The role of NEAT1 and KIF11 in cellular senescence and tumor growth in HCC was assessed both in vitro and in vivo. RNA pulldown, mass spectrometry, Chromatin immunoprecipitation (ChIP), luciferase reporter assays, RNA FISH and immunofluorescence (IF) staining were used to explore the detailed molecular mechanism of NEAT1 and KIF11 in cellular senescence of HCC.
We found that NEAT1 was upregulated in tumor tissues and hepatoma cells, which negatively correlated with a senescence biomarker CDKN2A encoding p16INK4a and p14ARF proteins. NEAT1 was reduced in senescent hepatoma cells induced by doxorubicin (DOXO) or serum starvation. Furthermore, NEAT1 deficiency caused senescence in cultured hepatoma cells, and protected against the progression of HCC in a mouse model. During senescence, NEAT1 translocated into cytosol and interacted with a motor protein KIF11, resulting in KIF11 protein degradation and subsequent increased expression of CDKN2A in cultured hepatoma cells. Furthermore, KIF11 knockdown caused senescence in cultured hepatoma cells. Genetic deletion of Kif11 in hepatocytes inhibited the development of HCC in a mouse model.
Conclusively, NEAT1 overexpression reduces senescence and promotes tumor progression in HCC tissues and hepatoma cells, whereas NEAT1 deficiency causes senescence and inhibits tumor progression in HCC. This is associated with KIF11-dependent repression of CDKN2A. These findings lay the foundation to develop potential therapies for HCC by inhibiting NEAT1 and KIF11 or inducing senescence.
肝细胞癌(HCC)是全球癌症相关死亡的第三大主要原因。晚期 HCC 的治疗选择有限,这是由于对发病机制缺乏全面了解所致。细胞衰老(cellular senescence)是一种细胞周期停滞的状态,在 HCC 的发病机制中发挥着重要作用。肝细胞衰老的机制尚不完全清楚。LncRNA NEAT1 作为一种癌基因,促进 HCC 的发展。然而,NEAT1 是否调节 HCC 中的肝细胞衰老尚不清楚。
我们在体外和体内评估了 NEAT1 和 KIF11 在 HCC 中的细胞衰老和肿瘤生长中的作用。使用 RNA 下拉、质谱、染色质免疫沉淀(ChIP)、荧光素酶报告基因测定、RNA FISH 和免疫荧光(IF)染色来探索 NEAT1 和 KIF11 在 HCC 细胞衰老中的详细分子机制。

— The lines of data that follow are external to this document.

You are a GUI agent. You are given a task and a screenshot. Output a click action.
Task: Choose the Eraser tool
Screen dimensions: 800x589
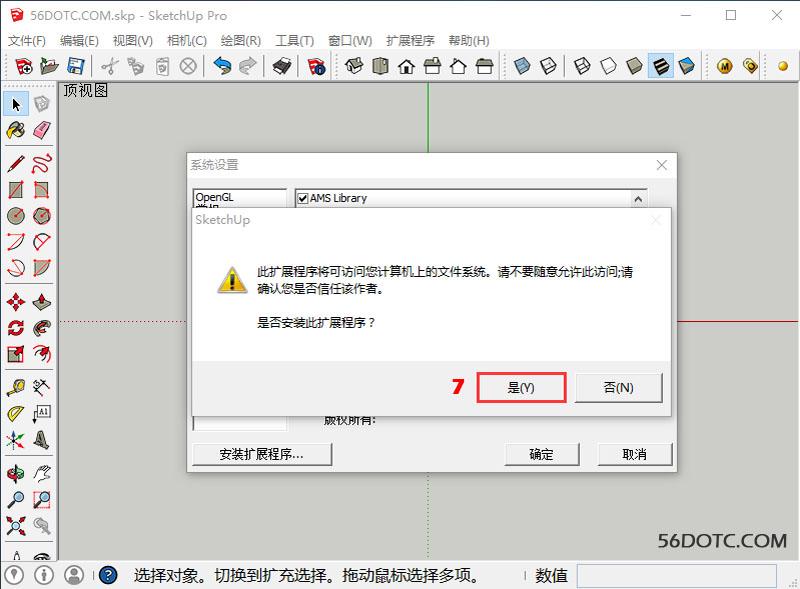pos(42,130)
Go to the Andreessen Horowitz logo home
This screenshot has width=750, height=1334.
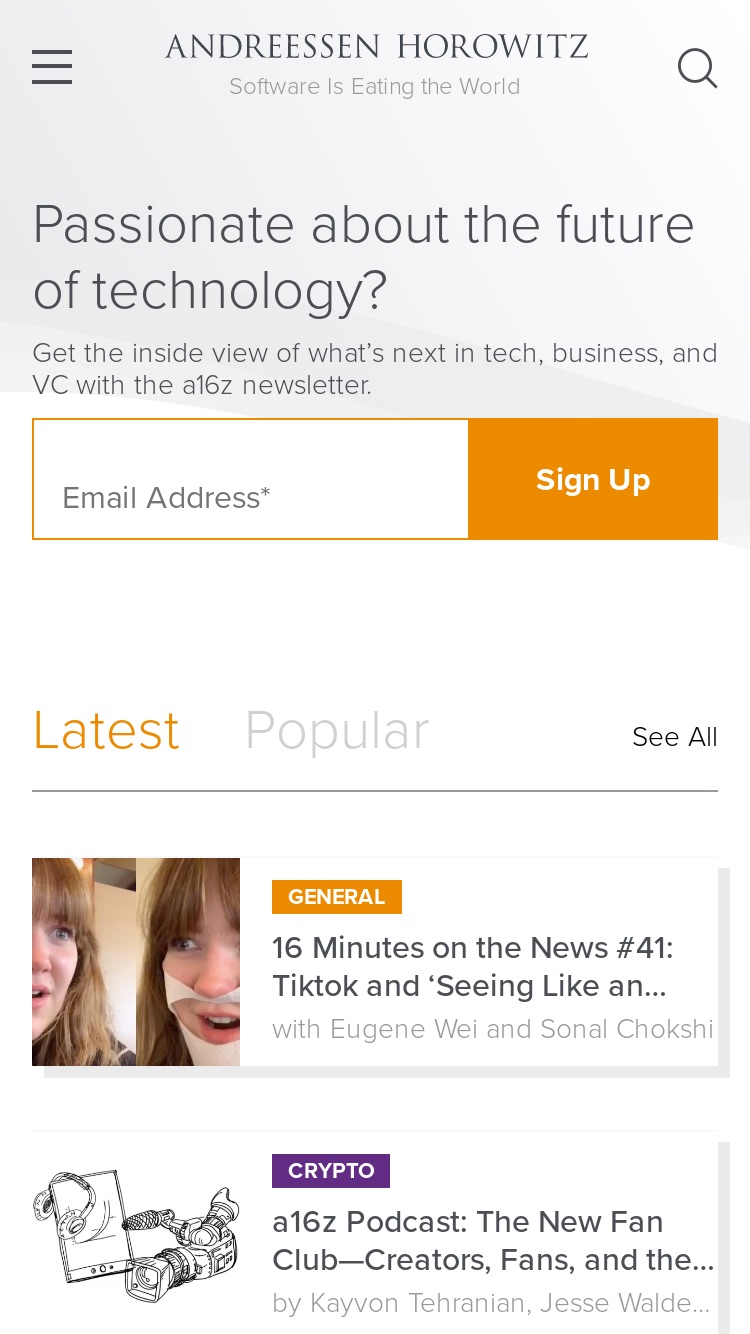click(x=376, y=47)
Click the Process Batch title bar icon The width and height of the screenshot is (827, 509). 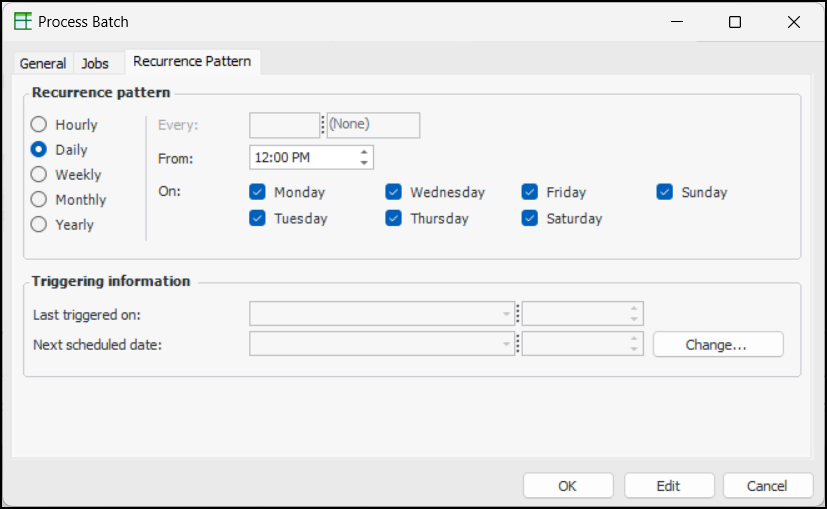23,21
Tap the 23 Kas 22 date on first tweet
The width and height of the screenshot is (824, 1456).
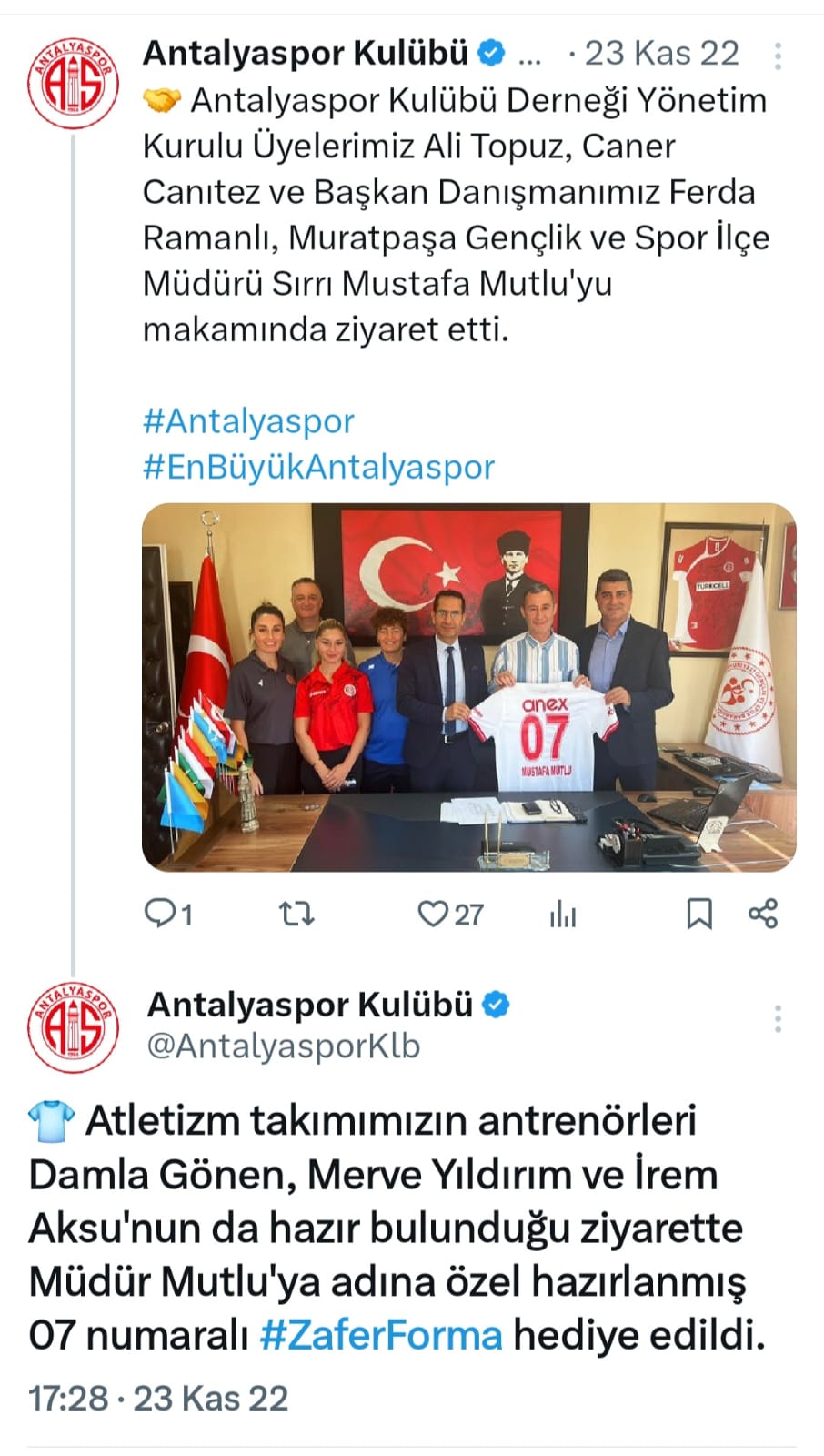click(661, 54)
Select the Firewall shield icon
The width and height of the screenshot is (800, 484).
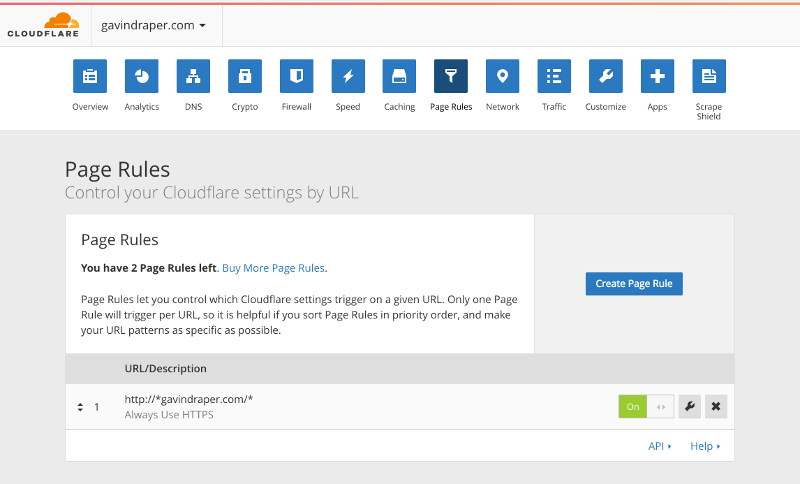click(296, 76)
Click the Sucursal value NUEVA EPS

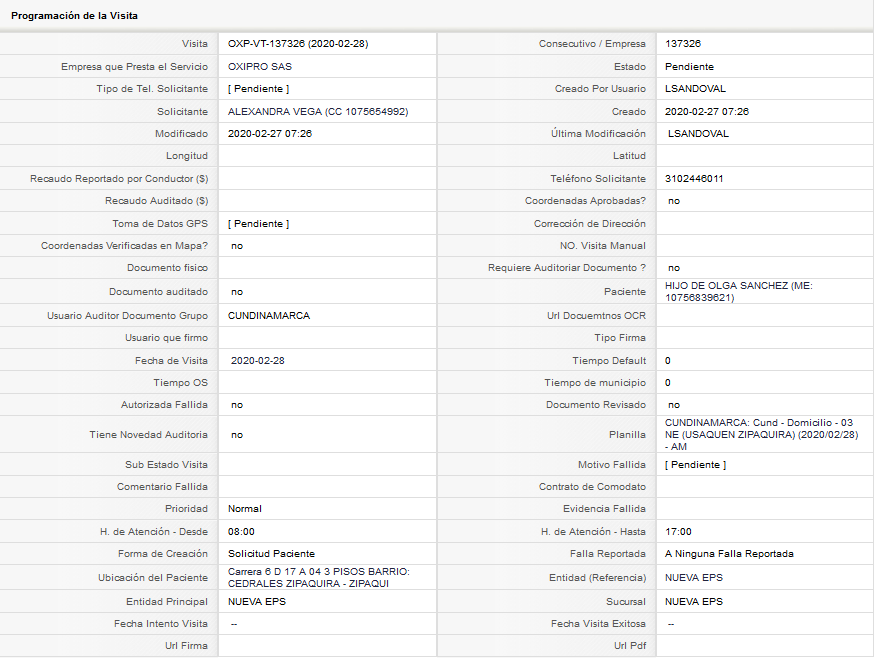point(694,602)
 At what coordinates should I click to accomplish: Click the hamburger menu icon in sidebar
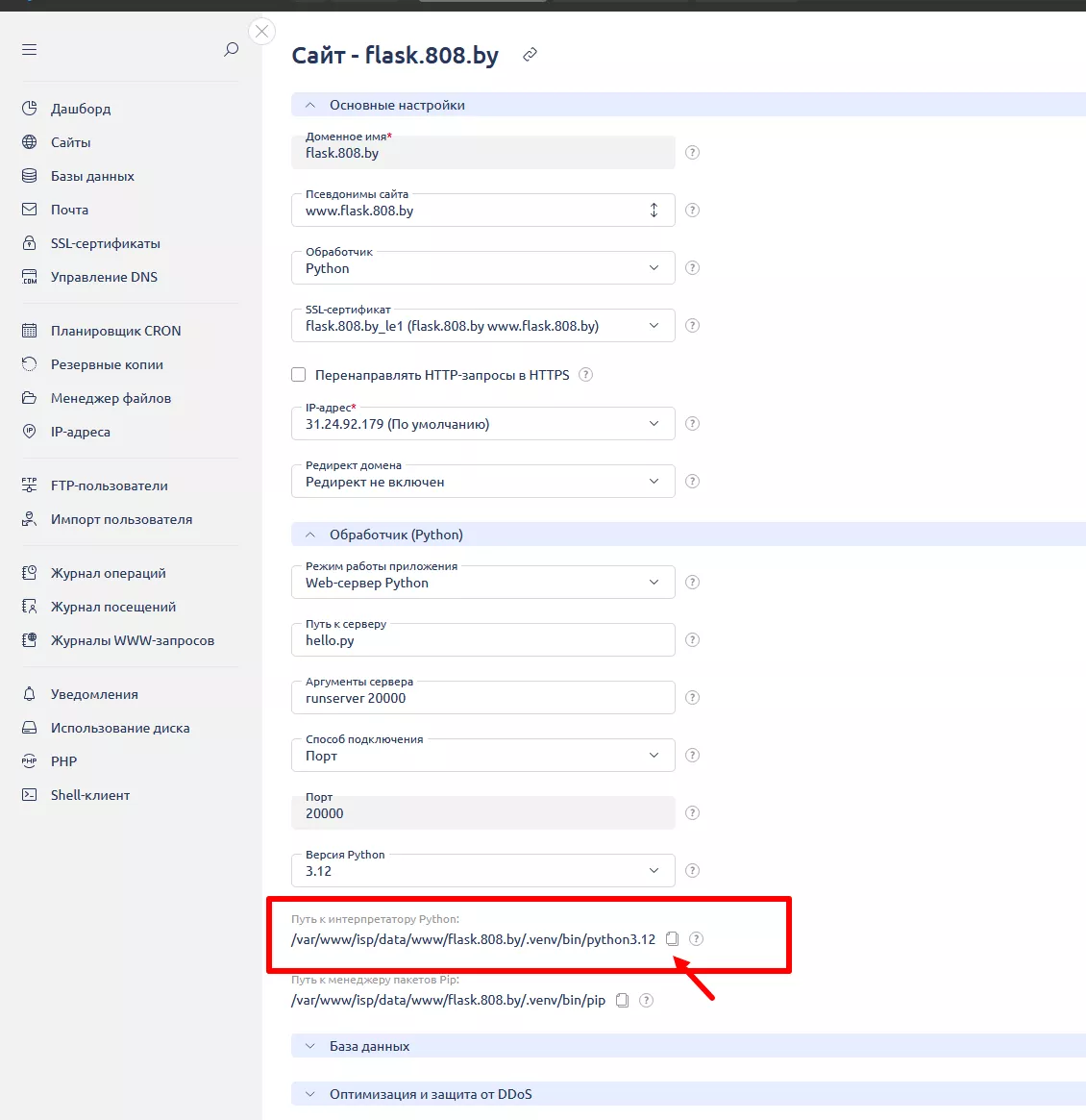tap(30, 49)
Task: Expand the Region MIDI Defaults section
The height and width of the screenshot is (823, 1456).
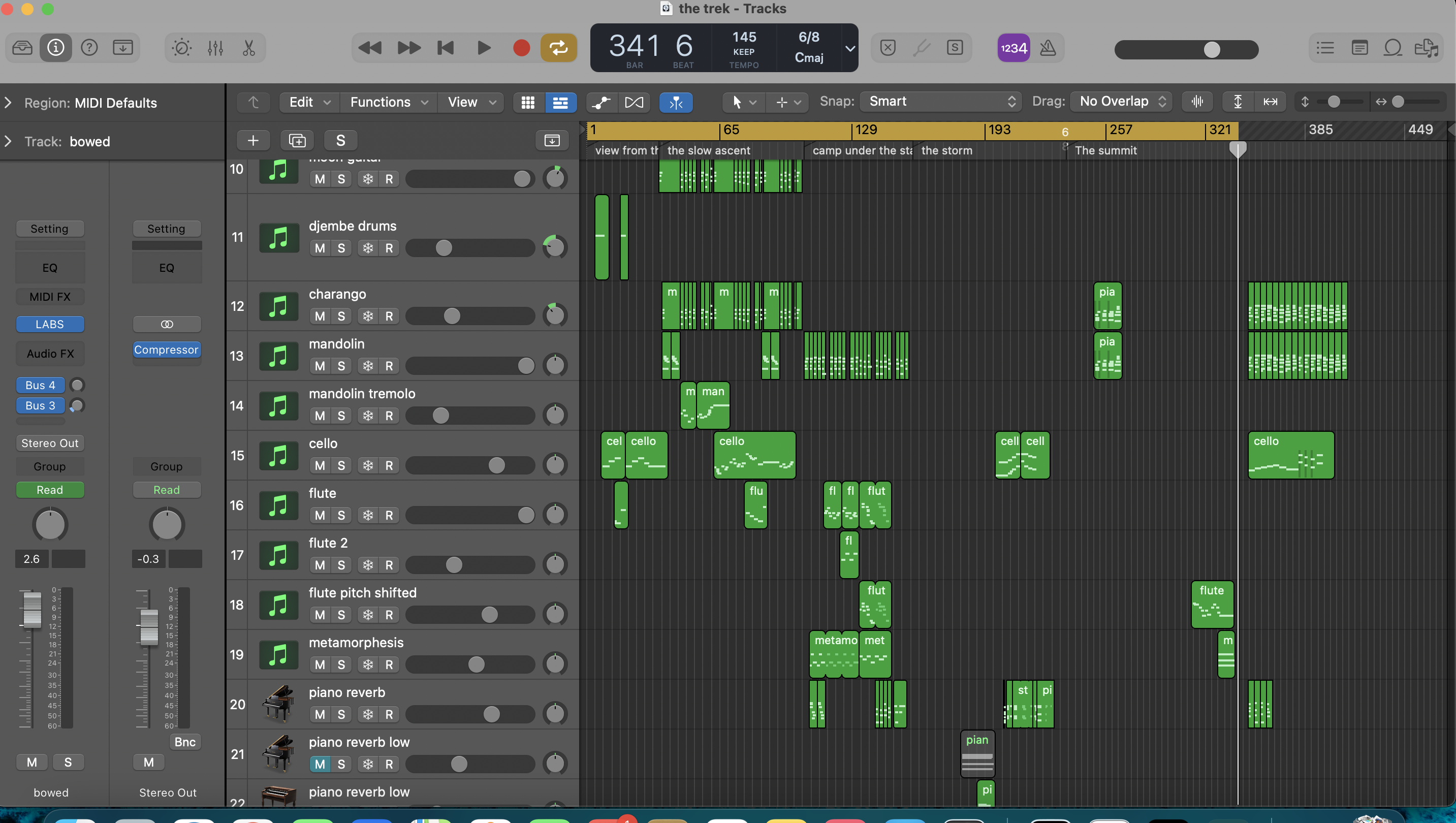Action: pos(8,103)
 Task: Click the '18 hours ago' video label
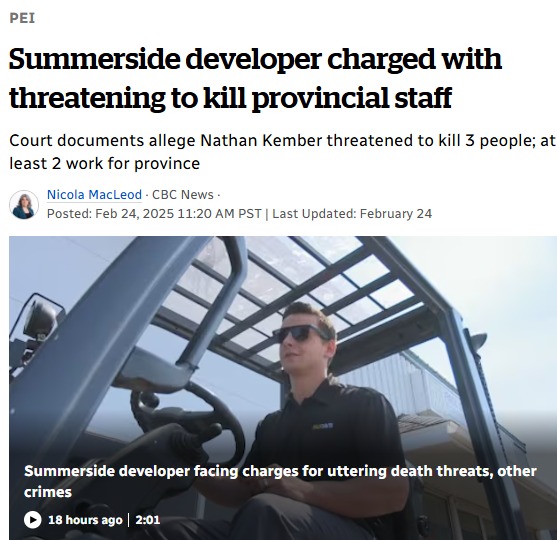point(85,520)

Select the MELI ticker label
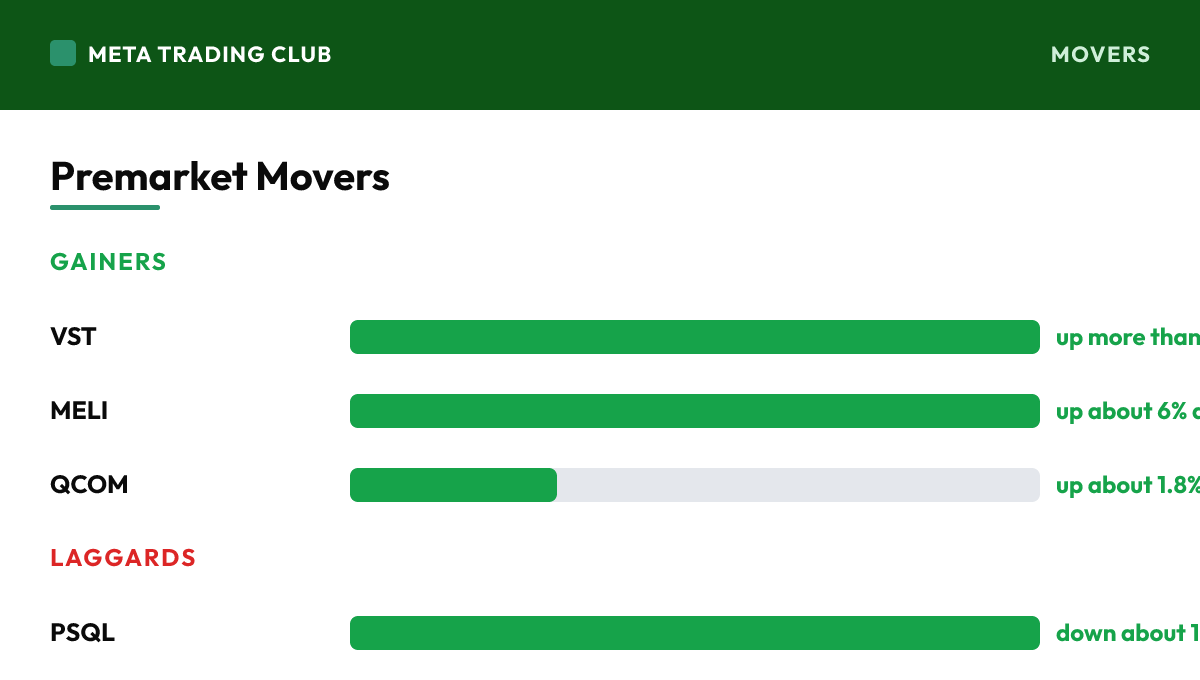coord(79,411)
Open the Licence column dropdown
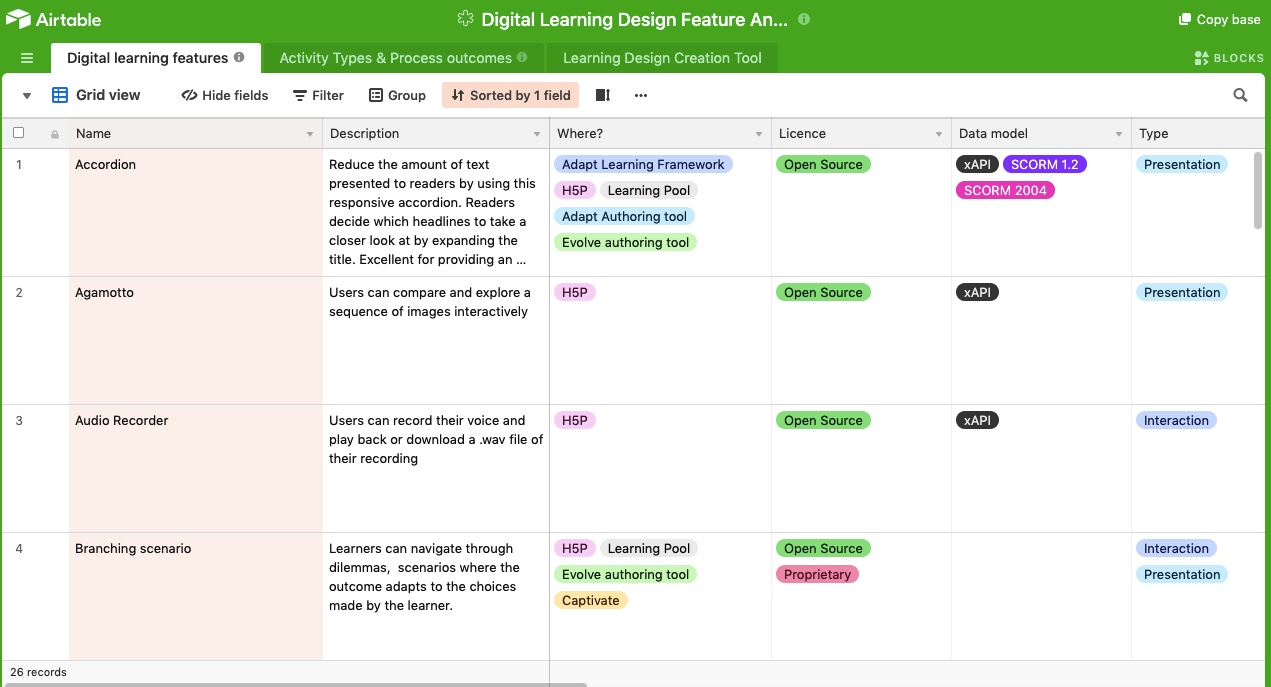The height and width of the screenshot is (687, 1271). click(x=938, y=133)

我们发现,NEAT1 在肿瘤组织和肝癌细胞中上调,与衰老生物标志物 CDKN2A 编码的 p16INK4a 和 p14ARF 蛋白呈负相关。多柔比星(DOXO)或血清饥饿诱导的衰老肝癌细胞中,NEAT1 减少。此外,NEAT1 缺失会导致培养的肝癌细胞衰老,并在小鼠模型中阻止 HCC 的进展。在衰老过程中,NEAT1 易位到细胞质中,并与运动蛋白 KIF11 相互作用,导致 KIF11 蛋白降解,随后培养的肝癌细胞中 CDKN2A 的表达增加。此外,KIF11 敲低会导致培养的肝癌细胞衰老。肝细胞中 Kif11 的基因缺失抑制了小鼠模型中 HCC 的发展。
总之,NEAT1 的过表达减少了 HCC 组织和肝癌细胞中的衰老,并促进了肿瘤的进展,而 NEAT1 的缺失则导致衰老并抑制了 HCC 的进展。这与 KIF11 依赖性抑制 CDKN2A 有关。这些发现为通过抑制 NEAT1 和 KIF11 或诱导衰老来开发 HCC 的潜在治疗方法奠定了基础。